From: Jerome Glisse <jglisse@redhat.com>
To: John Hubbard <jhubbard@nvidia.com>
Cc: john.hubbard@gmail.com, Matthew Wilcox <willy@infradead.org>,
	Michal Hocko <mhocko@kernel.org>,
	Christopher Lameter <cl@linux.com>,
	Jason Gunthorpe <jgg@ziepe.ca>,
	Dan Williams <dan.j.williams@intel.com>, Jan Kara <jack@suse.cz>,
	Al Viro <viro@zeniv.linux.org.uk>,
	linux-mm@kvack.org, LKML <linux-kernel@vger.kernel.org>,
	linux-rdma <linux-rdma@vger.kernel.org>,
	linux-fsdevel@vger.kernel.org,
	Christian Benvenuti <benve@cisco.com>,
	Dennis Dalessandro <dennis.dalessandro@intel.com>,
	Doug Ledford <dledford@redhat.com>,
	Mike Marciniszyn <mike.marciniszyn@intel.com>
Subject: Re: [PATCH 0/4] get_user_pages*() and RDMA: first steps
Date: Sat, 29 Sep 2018 04:46:09 -0400	[thread overview]
Message-ID: <20180929084608.GA3188@redhat.com> (raw)
In-Reply-To: <dfa6aaef-b97e-ebd4-6cc8-c907a7b3f9bb@nvidia.com>

On Fri, Sep 28, 2018 at 07:28:16PM -0700, John Hubbard wrote:
> On 9/28/18 2:49 PM, Jerome Glisse wrote:
> > On Fri, Sep 28, 2018 at 12:06:12PM -0700, John Hubbard wrote:
> >> On 9/28/18 8:29 AM, Jerome Glisse wrote:
> >>> On Thu, Sep 27, 2018 at 10:39:45PM -0700, john.hubbard@gmail.com wrote:
> >>>> From: John Hubbard <jhubbard@nvidia.com>
> [...]
> >>> So the solution is to wait (possibly for days, months, years) that the
> >>> RDMA or GPU which did GUP and do not have mmu notifier, release the page
> >>> (or put_user_page()) ?
> >>>
> >>> This sounds bads. Like i said during LSF/MM there is no way to properly
> >>> fix hardware that can not be preempted/invalidated ... most GPU are fine.
> >>> Few RDMA are fine, most can not ...
> >>>
> >>
> >> Hi Jerome,
> >>
> >> Personally, I'm think that this particular design is the best one I've seen
> >> so far, but if other, better designs show up, than let's do those instead, sure.
> >>
> >> I guess your main concern is that this might take longer than other approaches.
> >>
> >> As for time frame, perhaps I made it sound worse than it really is. I have patches
> >> staged already for all of the simpler call sites, and for about half of the more
> >> complicated ones. The core solution in mm is not large, and we've gone through a 
> >> few discussion threads about it back in July or so, so it shouldn't take too long
> >> to perfect it.
> >>
> >> So it may be a few months to get it all reviewed and submitted, but I don't
> >> see "years" by any stretch.
> > 
> > Bit of miss-comprehention there :) By month, years, i am talking about
> > the time it will take for some user to release the pin they have on the
> > page. Not the time to push something upstream.
> > 
> > AFAICT RDMA driver do not have any upper bound on how long they can hold
> > a page reference and thus your solution can leave one CPU core stuck for
> > as long as the pin is active. Worst case might lead to all CPU core waiting
> > for something that might never happen.
> > 
> 
> Actually, the latest direction on that discussion was toward periodically
> writing back, even while under RDMA, via bounce buffers:
> 
>   https://lkml.kernel.org/r/20180710082100.mkdwngdv5kkrcz6n@quack2.suse.cz
> 
> I still think that's viable. Of course, there are other things besides 
> writeback (see below) that might also lead to waiting.
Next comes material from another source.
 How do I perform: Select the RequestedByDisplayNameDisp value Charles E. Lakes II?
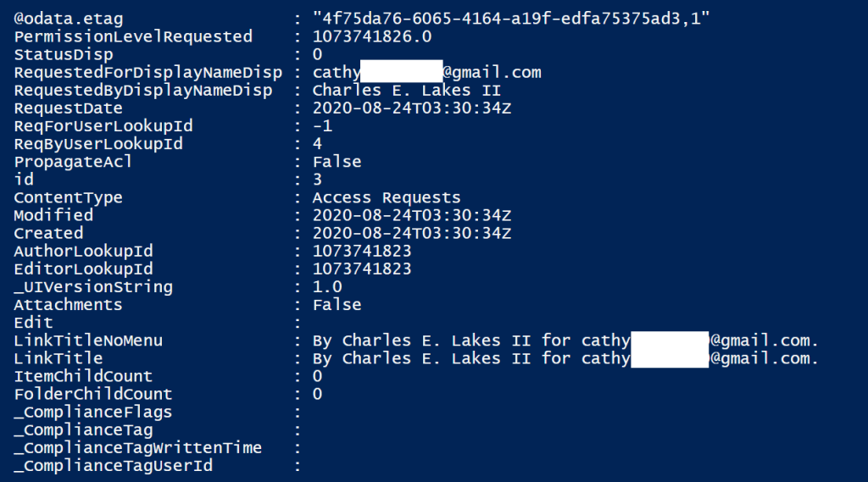407,91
Write back under bounce buffer is fine, when looking back at links you
provided the solution that was discuss was blocking in page_mkclean()
which is horrible in my point of view.

> 
> >>> If it is just about fixing the set_page_dirty() bug then just looking at
> >>> refcount versus mapcount should already tell you if you can remove the
> >>> buffer head from the page or not. Which would fix the bug without complex
> >>> changes (i still like the put_user_page just for symetry with GUP).
> >>>
> >>
> >> It's about more than that. The goal is to make it safe and correct to
> >> use a non-CPU device to read and write to "pinned" memory, especially when
> >> that memory is backed by a file system.
> >>
> >> I recall there were objections to just narrowly fixing the set_page_dirty()
> >> bug, because the underlying problem is large and serious. So here we are.
> > 
> > Except that you can not solve that issue without proper hardware. GPU are
> > fine. RDMA are broken except the mellanox5 hardware which can invalidate
> > at anytime its page table thus allowing to write protect the page at any
> > time.
> 
> Today, people are out there using RDMA without page-fault-capable hardware.
> And they are hitting problems, as we've seen. From the discussions so far,
> I don't think it's impossible to solve the problems, even for "lesser", 
> non-fault-capable hardware. Especially once we decide on what is reasonable
> and supported.  Certainly the existing situation needs *something* to 
> change, even if it's (I don't recommend this) "go forth and tell the world
> to stop using RDMA with their current hardware".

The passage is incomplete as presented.